The mindfulness magic revealed this: I felt restricted. Scared. Intimidated. I sat at my desk typing words, but I felt like mean old Mrs. Townsley (God rest her soul) was looking over my shoulder, clicking her tongue at me the whole time. I stopped typing and looked up at my picture of Marigold sitting above my desk.
Geez, I loved that girl.
And I loved writing her story.
Why? Because it was play. Because when I wrote it, I felt like eight-year-old Maile sprawled out on her green shag bedroom carpet with a sharpened pencil and a few clean sheets of wide-ruled paper. And I wanted to get back to that feeling.
I pulled open my desk drawer and spied a pile of yellow wide-ruled paper buried at the bottom. My sister-in-law who teaches elementary had given us reams of the stuff last year when her school was purging its supply closets. I’d used it for grocery lists and excuse notes for school and chore lists for the kids. But today, that paper would be the key to my freedom.
Paper? Check.
Pen? Check.
Clipboard? Check.
I had the essentials to bust loose and run wild in the pastures of play.

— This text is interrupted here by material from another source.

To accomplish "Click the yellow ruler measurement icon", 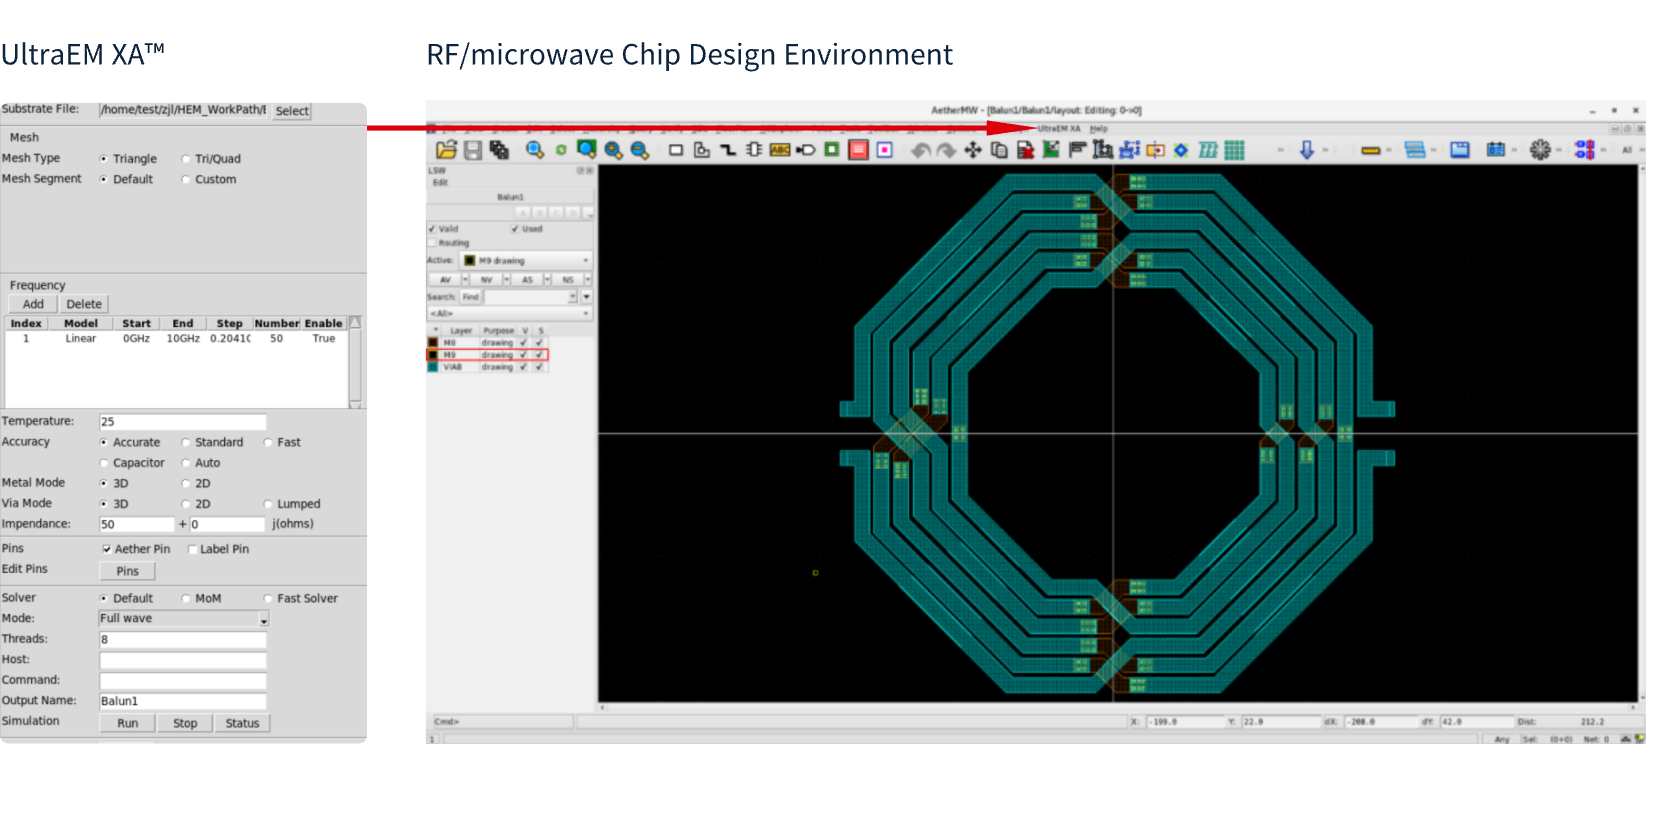I will coord(1371,150).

And that’s what I did. I went out to our living room sofa and nestled up to Winnie our fox red Labrador. (Our kids don’t have therapy dogs at their schools for nothing—there’s something about the calm, adoring presence of a pup that gives you courage.) Our youngest daughter was home from her half-day of kindergarten and was already steeped in her own pretend world as she sat at the coffee table playing school with her imaginary friend, Lisa. It was playtime for both of us.
And you know what?
It worked. Over the next week, I wrote through 47 pages of wide-ruled yellow notebook paper, and I couldn’t have had more fun had I been at Disney World (and I REALLY like Disney World.) Because writing had become play again.

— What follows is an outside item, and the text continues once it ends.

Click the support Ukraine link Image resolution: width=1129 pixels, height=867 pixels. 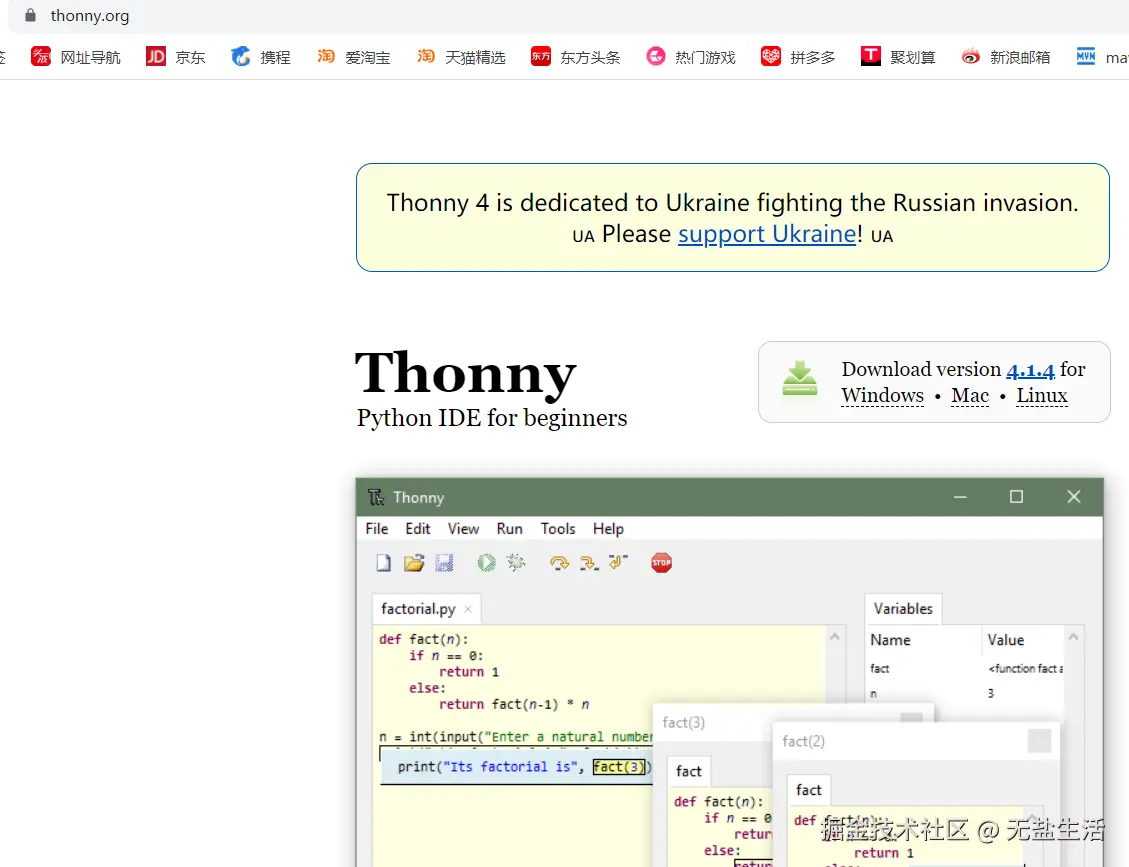click(x=766, y=234)
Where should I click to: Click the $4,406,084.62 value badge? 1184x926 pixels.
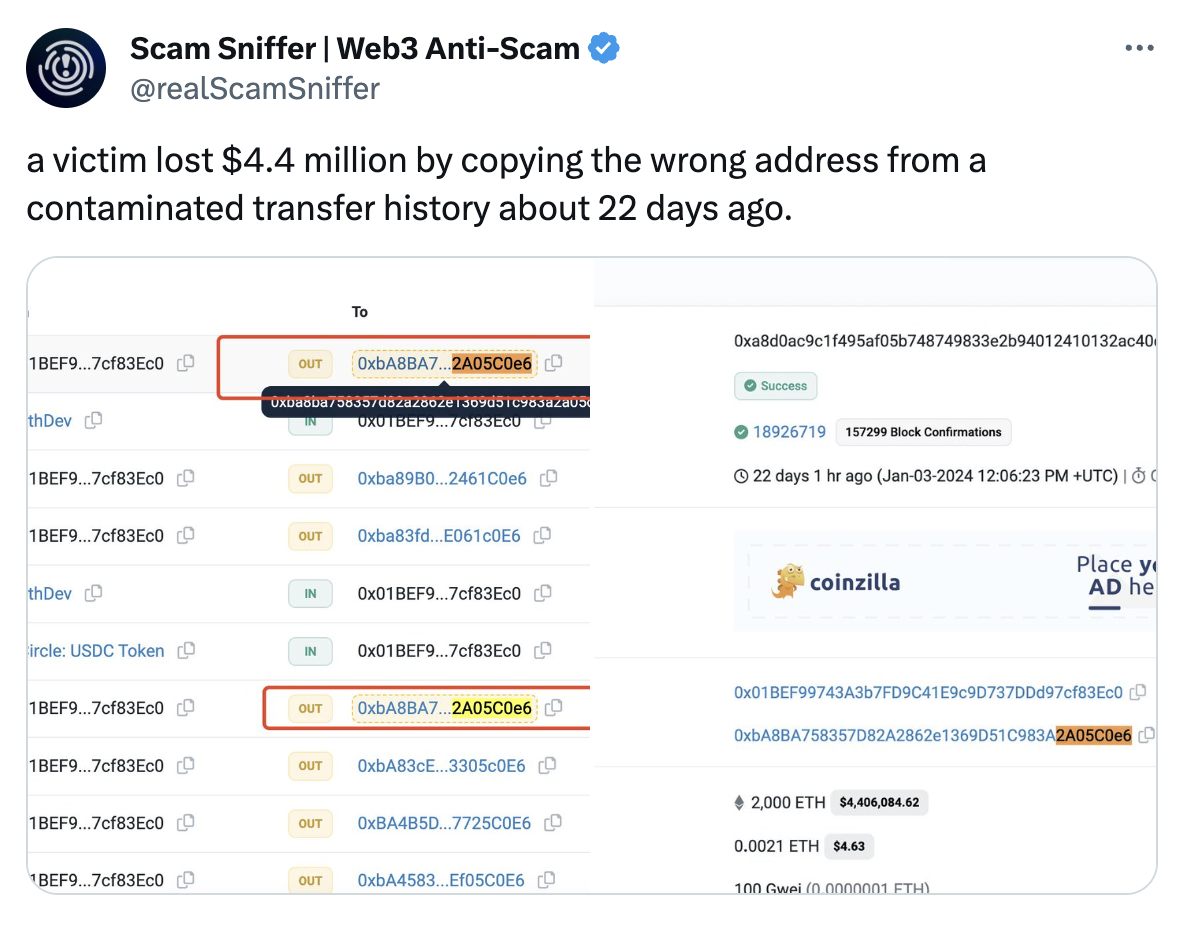[x=879, y=802]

Now, I always have a few pieces of that yellow notebook paper sitting beside my computer in case I get too rigid again, in case I start to take this all too seriously. Just seeing it out of the corner of my eye relaxes my shoulders and reminds me, “Have fun with this. Because, why not?”
Friends, how can you change your surroundings, your equipment, your mindset in order to give play the space it needs within your writing practice? Is there something new you’d like to try? Is there an old method you forgot about? It’s worth the mindfulness mumbo-jumbo to figure it out.
Time to break free…so you can keep writing.